* Problem requirements: Copy the records below, from the line containing "The height and width of the screenshot is (446, 1047)." through the last line; leave out pictures.

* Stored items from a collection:
==================================================

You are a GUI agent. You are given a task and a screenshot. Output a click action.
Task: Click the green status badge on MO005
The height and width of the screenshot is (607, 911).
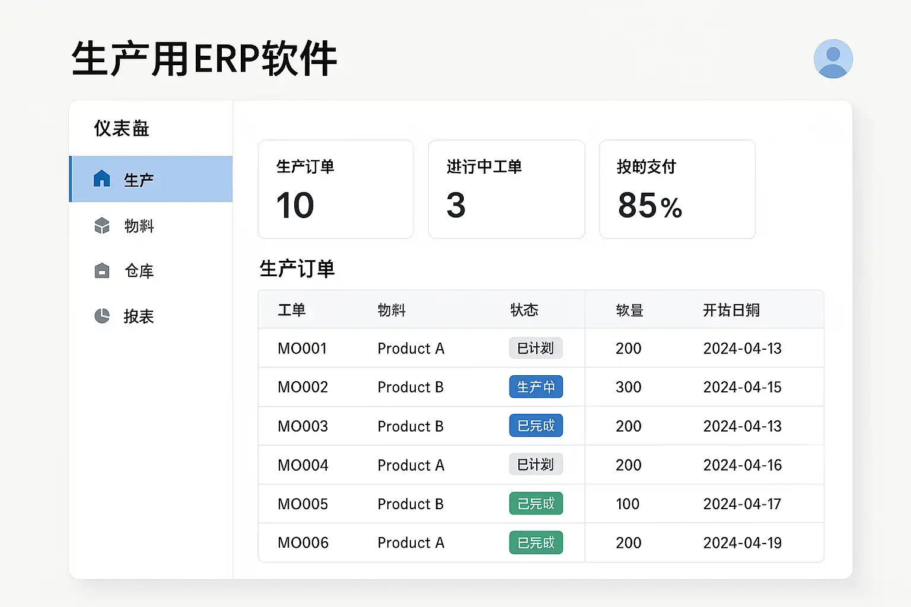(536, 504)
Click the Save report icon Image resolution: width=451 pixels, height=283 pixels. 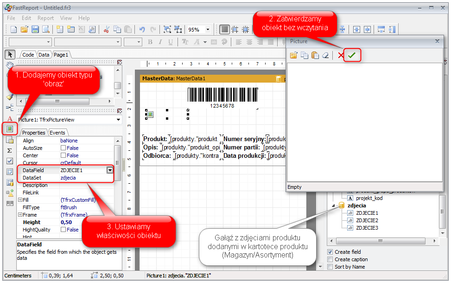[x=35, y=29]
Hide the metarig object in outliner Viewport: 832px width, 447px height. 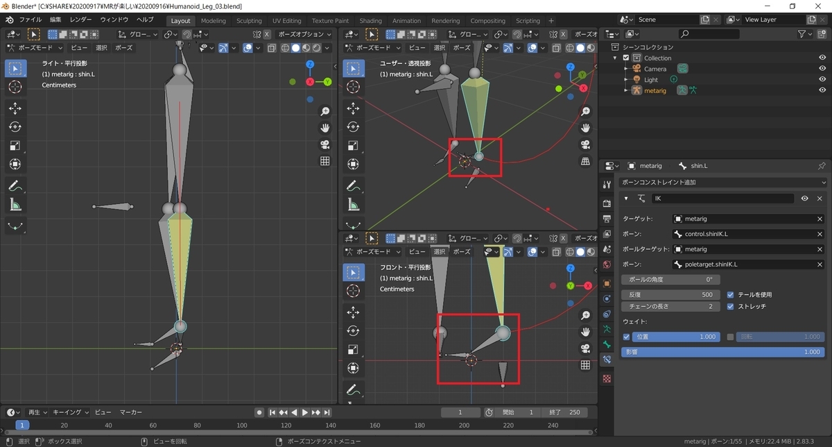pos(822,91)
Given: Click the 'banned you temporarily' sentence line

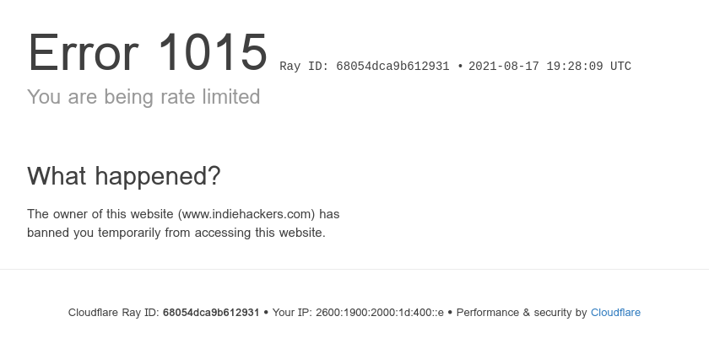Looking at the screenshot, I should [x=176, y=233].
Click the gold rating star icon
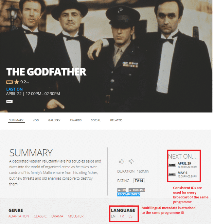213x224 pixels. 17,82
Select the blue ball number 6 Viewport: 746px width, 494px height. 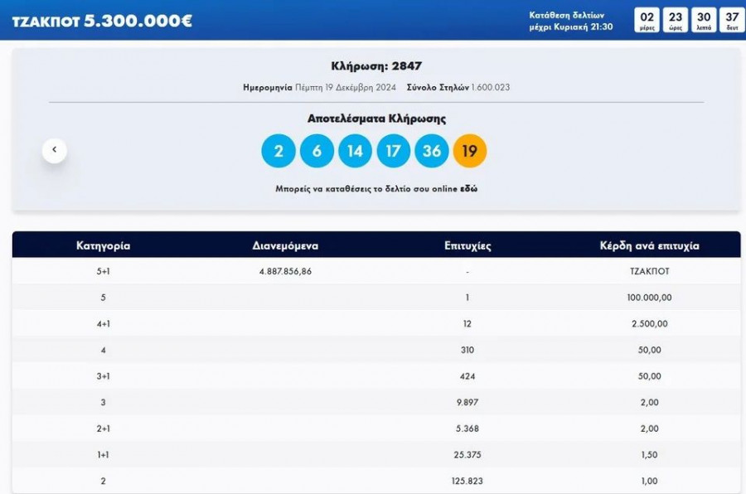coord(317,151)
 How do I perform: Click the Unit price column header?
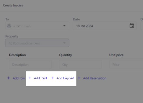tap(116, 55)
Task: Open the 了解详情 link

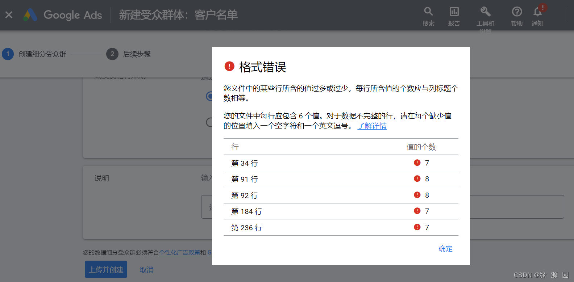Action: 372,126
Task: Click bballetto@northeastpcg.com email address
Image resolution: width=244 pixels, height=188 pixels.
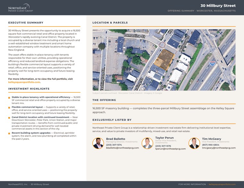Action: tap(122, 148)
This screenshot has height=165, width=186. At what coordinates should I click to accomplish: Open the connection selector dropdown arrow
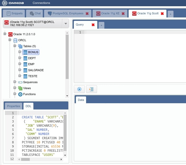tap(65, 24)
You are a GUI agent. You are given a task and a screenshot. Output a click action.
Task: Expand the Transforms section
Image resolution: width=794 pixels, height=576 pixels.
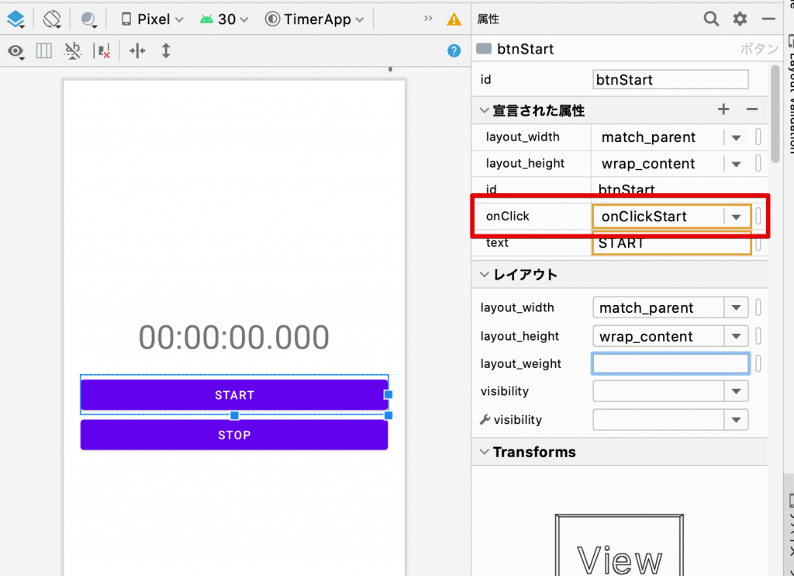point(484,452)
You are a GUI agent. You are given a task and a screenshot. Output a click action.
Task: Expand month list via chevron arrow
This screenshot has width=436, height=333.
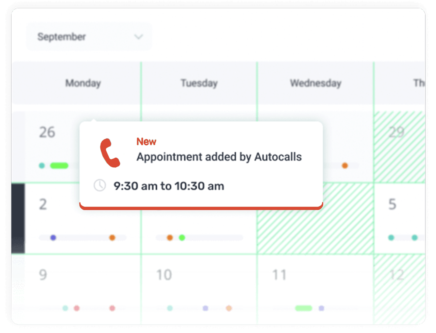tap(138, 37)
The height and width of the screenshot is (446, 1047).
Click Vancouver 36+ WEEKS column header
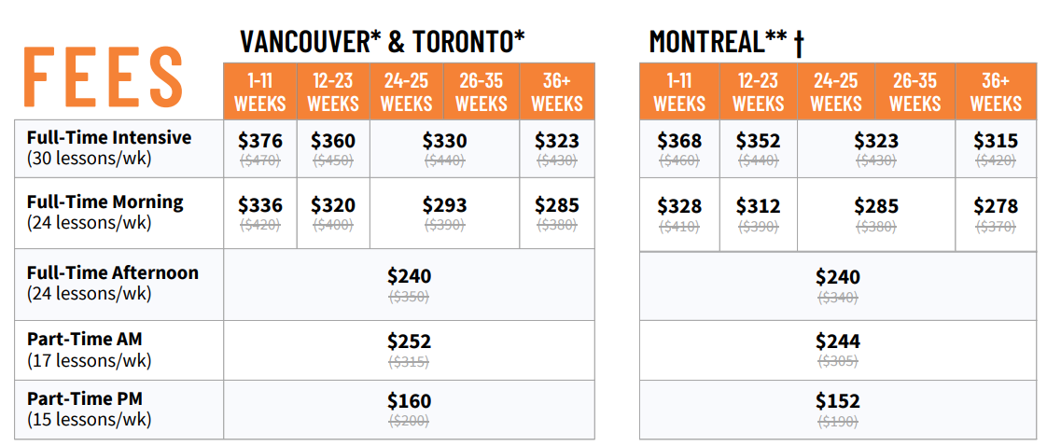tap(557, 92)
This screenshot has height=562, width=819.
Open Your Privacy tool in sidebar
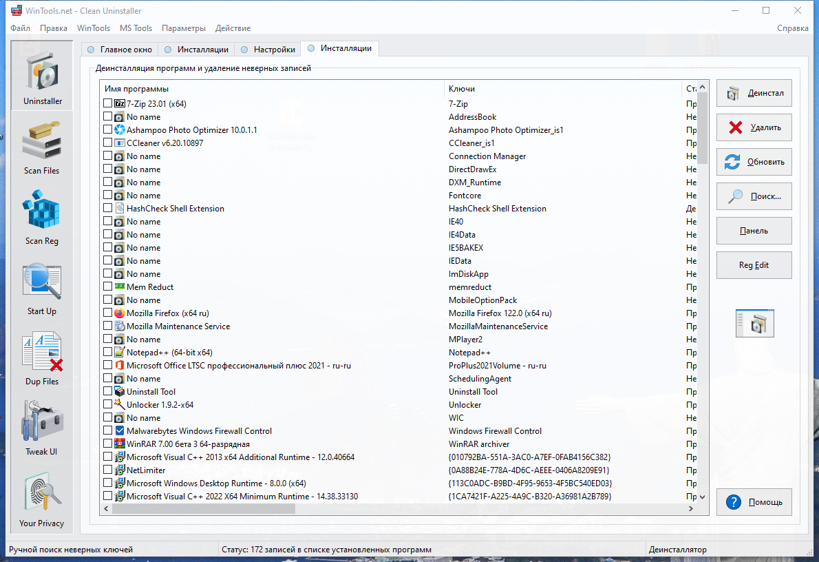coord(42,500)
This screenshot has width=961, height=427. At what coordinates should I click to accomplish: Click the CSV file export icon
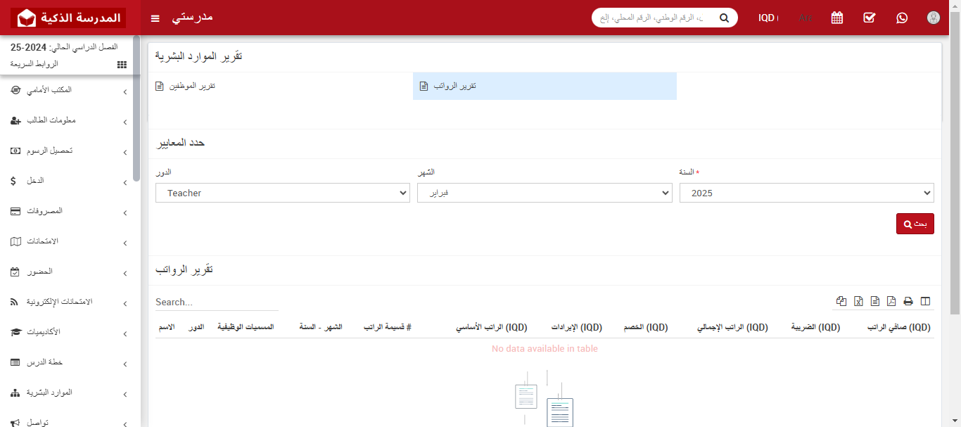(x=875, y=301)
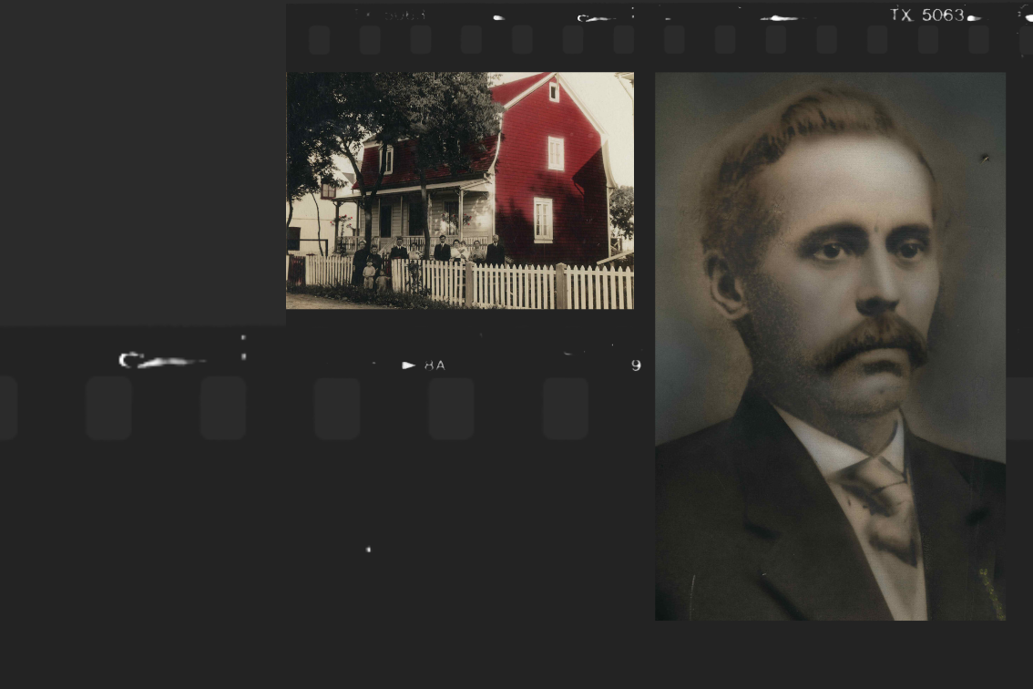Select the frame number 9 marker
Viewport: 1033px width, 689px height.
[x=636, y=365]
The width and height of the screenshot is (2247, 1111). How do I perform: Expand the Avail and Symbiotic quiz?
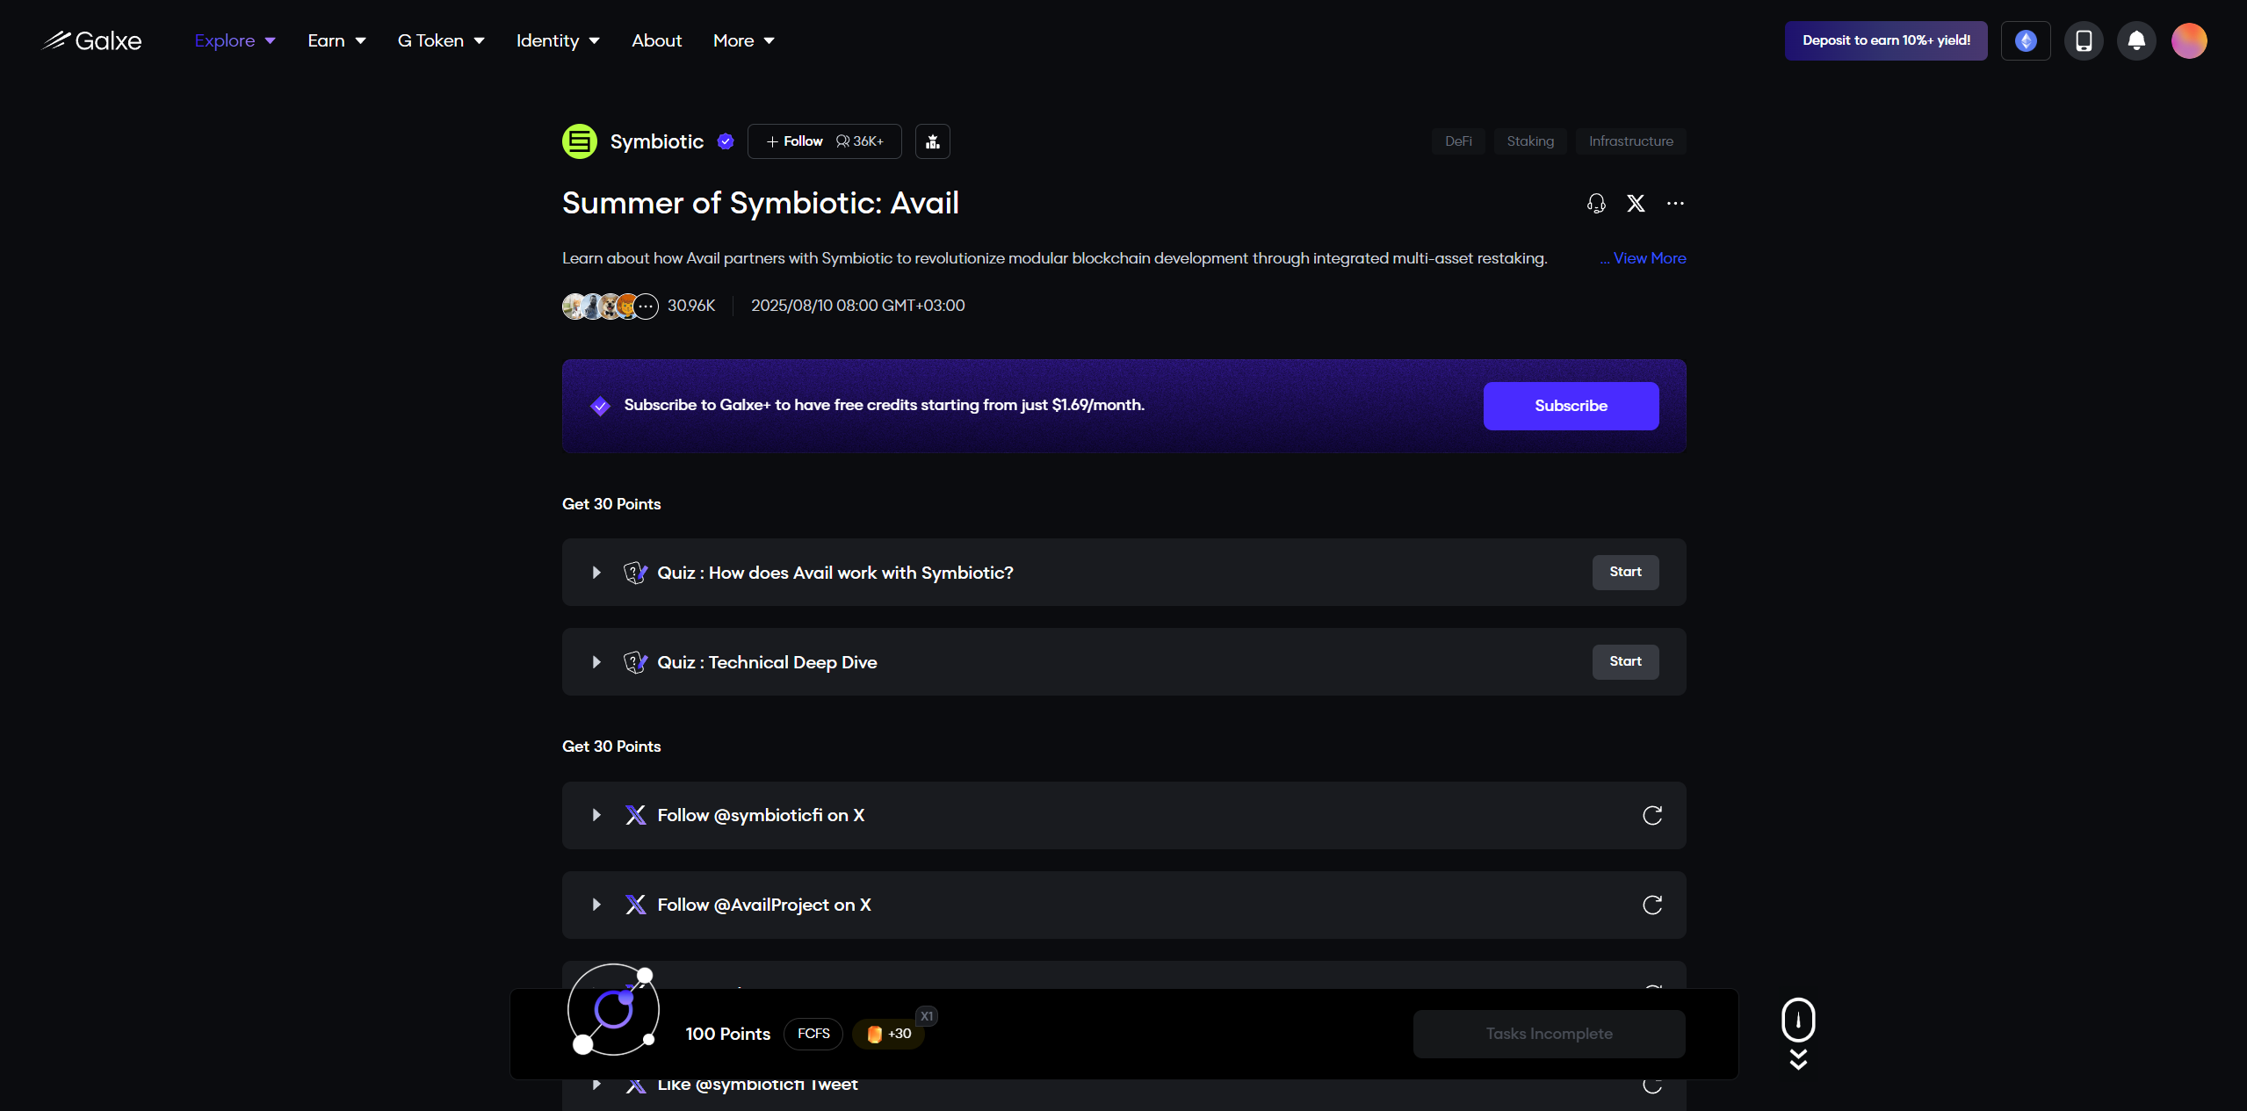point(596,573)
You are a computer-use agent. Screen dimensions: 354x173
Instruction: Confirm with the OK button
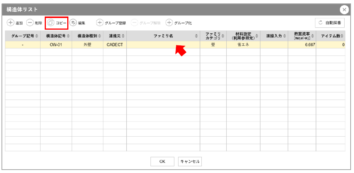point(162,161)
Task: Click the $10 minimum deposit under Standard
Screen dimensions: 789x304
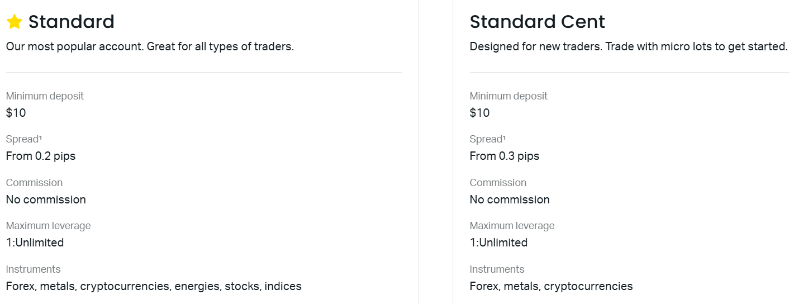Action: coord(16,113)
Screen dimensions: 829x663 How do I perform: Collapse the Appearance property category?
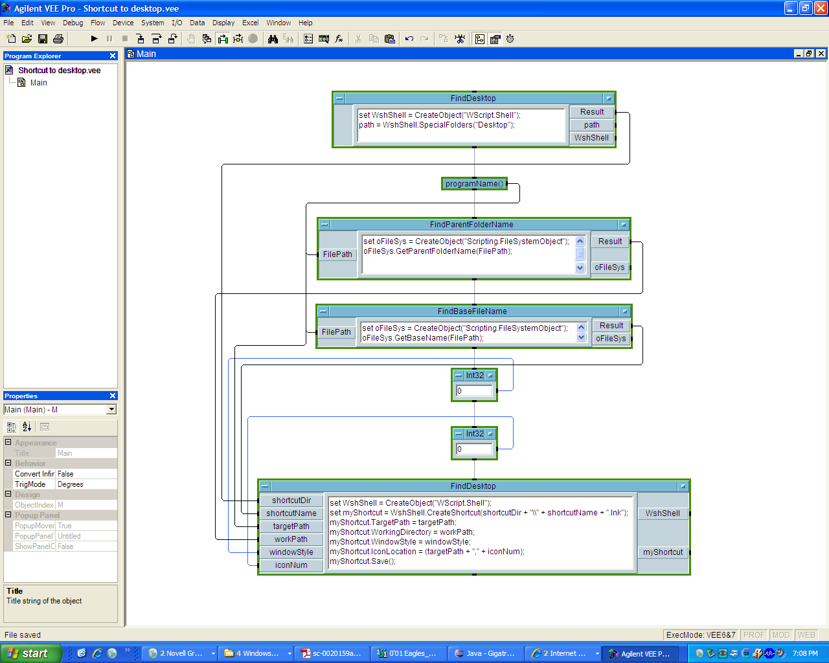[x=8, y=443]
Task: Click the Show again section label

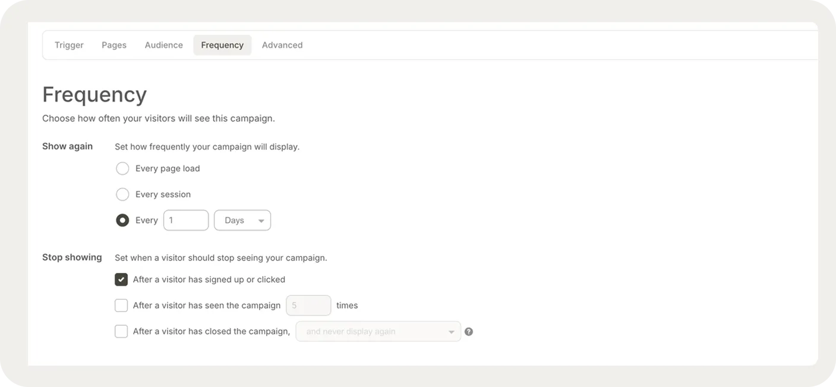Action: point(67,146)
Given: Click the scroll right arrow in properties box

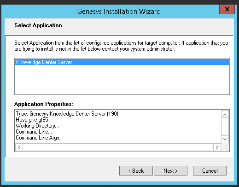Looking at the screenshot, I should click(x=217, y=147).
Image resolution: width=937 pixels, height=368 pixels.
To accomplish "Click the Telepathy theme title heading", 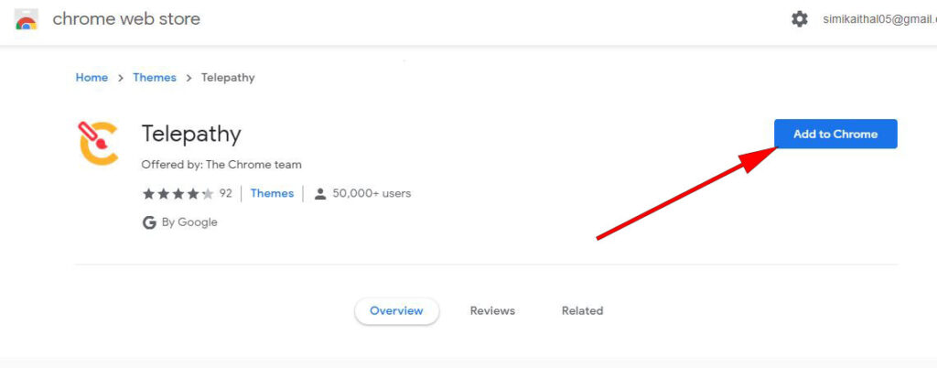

==================================================

* Response:
The height and width of the screenshot is (446, 1047).
Click Vancouver 36+ WEEKS column header
tap(557, 92)
This screenshot has height=562, width=819.
Open Your Privacy tool in sidebar
coord(42,500)
This screenshot has width=961, height=427. At what coordinates should I click to accomplish: Click the CSV file export icon
(x=875, y=301)
Select the frame number 9 marker
Viewport: 1033px width, 689px height.
[x=636, y=365]
The width and height of the screenshot is (2247, 1111). How do I perform: Expand the Avail and Symbiotic quiz?
point(596,573)
You are a computer-use agent. Screen dimensions: 354x173
Instruction: Confirm with the OK button
point(162,161)
Task: Click the $10 minimum deposit under Standard
Screen dimensions: 789x304
Action: coord(16,113)
Screen dimensions: 829x663 How do I perform: Collapse the Appearance property category?
[x=8, y=443]
Task: Click the Show again section label

Action: point(67,146)
Given: Click the scroll right arrow in properties box

Looking at the screenshot, I should click(x=217, y=147).
Image resolution: width=937 pixels, height=368 pixels.
To accomplish "Click the Telepathy theme title heading", 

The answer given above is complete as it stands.